The Food Network in 1920’s and 1930’s

By : | 2 Comments | On : October 17, 2013 | Category : Cooking History, General, Jessie Read

Today we begin a look back into the history of Three Meals a Day and how for over 80 years our family has been sharing lessons, tips and recipes in cooking. There was a time not so long ago when we only had radio and print media as our primary forms of communication. It is hard to imagine not having a remote control in hand to surf through the channels to the Food Network, America’s Test Kitchen, Martha Stewart’s Cooking School and many other television shows. So how did the Food Network and others start? Every cooking program has their own story but the foundation to their existence started with food economists exploring new forms of media beyond print in the late 1920’s and 1930’s.

Enter Jessie Read the founder of Three Meals a Day and a pioneer for what has become a billion dollar industry around our gastronomical pleasure we call cooking and eating. Starting with her byline Three Meals a Day column for the Toronto Telegram newspaper it was not long before she started her mass marketing food network enterprise. Miss Jessie Read had been providing popular cooking demonstrations for Consumers’ Gas Company when it was decided radio would reach a greater audience. An agreement was made and Miss Read began to format her cooking lessons for radio.

Jessie Read headlines Radio Party in 1929 Toronto Canada

Jessie Read headlines Radio Party in 1929 Toronto Canada

Jessie Read as seen in this 1931 picture on a Consumer Gas Company sponsored booklet began her radio career with CKCL radio in Toronto. Her focus was “Improving the family digestion” and the show was called the Radio Cooking School. It became a landmark show that was broadcast weekly to wide audience acclaim. Toronto at the time was the second largest city in Canada.

Jessie Read CKCL Radio Photo

Jessie Read teaches cooking classes in 1931

We can only imagine how her audience looked forward to her weekly broadcasts. It would be broadcast on Friday mornings after members of her audience had finished getting the family off to work and school. The kettle had just boiled and a second morning serving of tea steamed in its cup with a biscuit on the saucer. Jessie’s students sat ready to hear her pearls of wisdom on cooking with pencil and recipe card in hand ready for their weekly lesson. By the end of the show they were inspired to try new recipes and fire up that gas oven and stove just as the advertisers planned.

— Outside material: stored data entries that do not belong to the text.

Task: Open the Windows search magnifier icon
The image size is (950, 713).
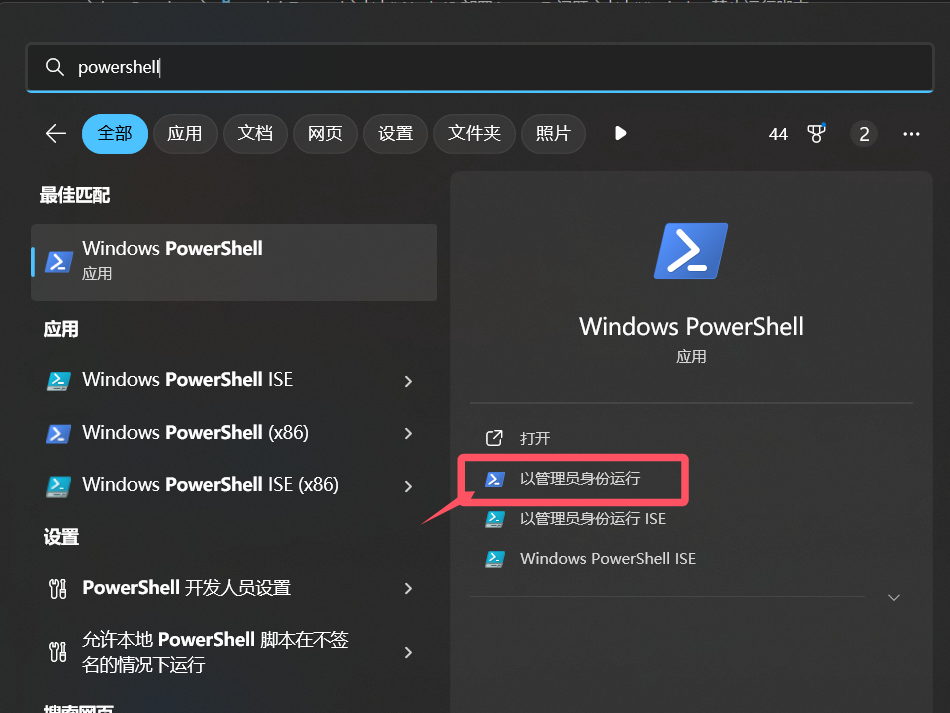Action: [x=55, y=68]
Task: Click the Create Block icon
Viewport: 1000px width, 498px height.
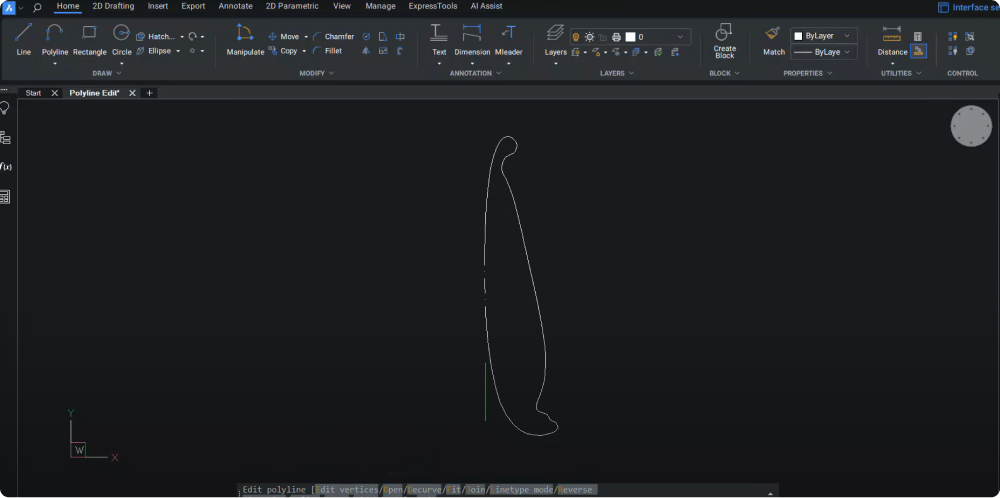Action: pyautogui.click(x=724, y=33)
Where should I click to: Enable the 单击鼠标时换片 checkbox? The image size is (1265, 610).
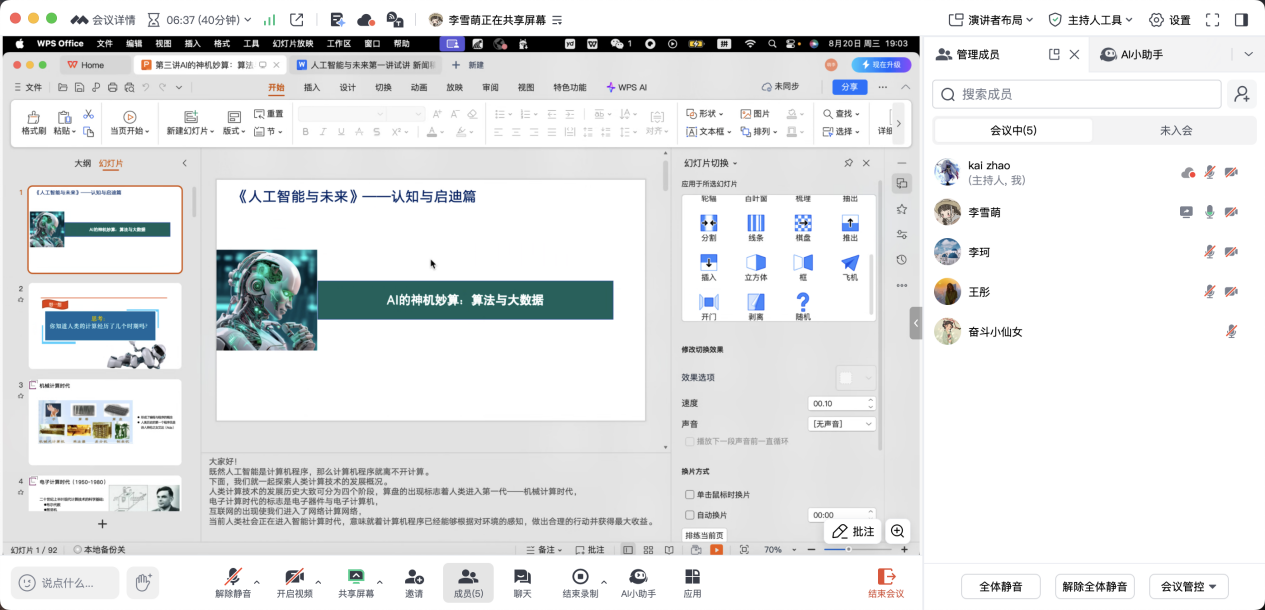690,495
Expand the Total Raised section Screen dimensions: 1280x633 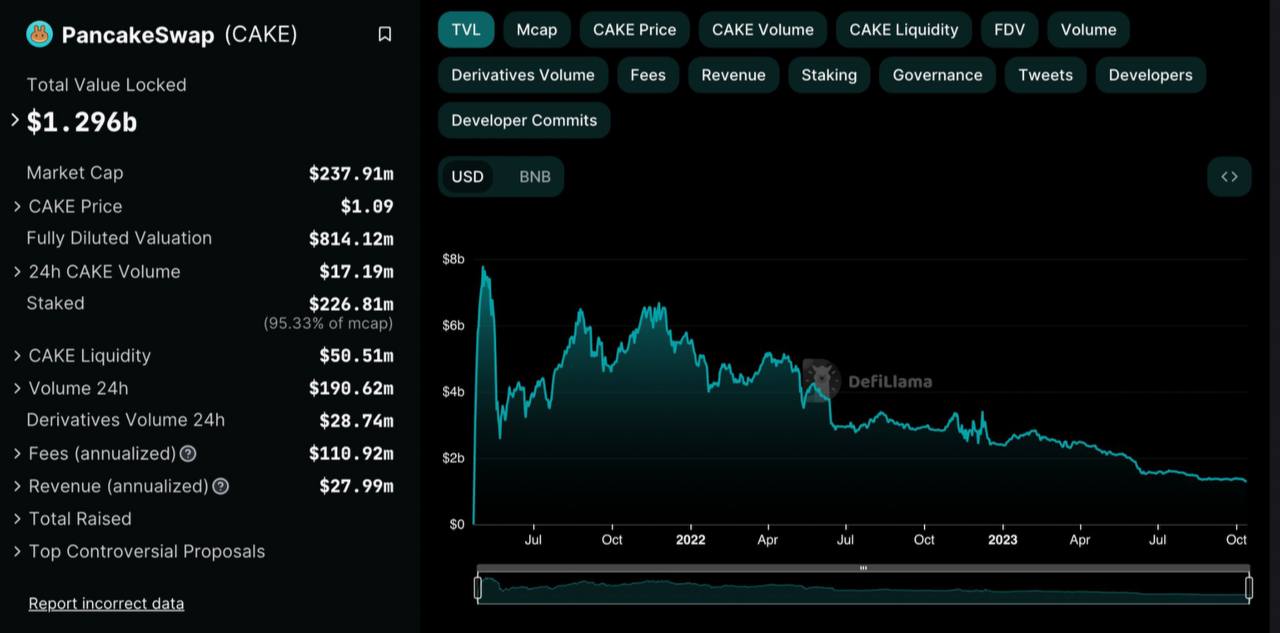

Learning to cook through a radio broadcast will bring back memories for many in Canada and elsewhere in the world. Television has become the dominant form of cooking education today but it all began with radio.

It was Miss Jessie Read and her radio cooking shows that began the Food Network and many other cooking program networks on television. We can’t confirm she was the first to have a cooking radio show in Canada but clearly she was a pioneer in the day. The next time you watch the Food Network take a moment to look back at how it became what it is today. Jessie Read and the many that followed her launched a revolution in what we know as the mass media cooking industry today. Over the next few months we will continue to chronicle her food network enterprise, her recipes, her starring role in the first cooking show on film in Canada and more.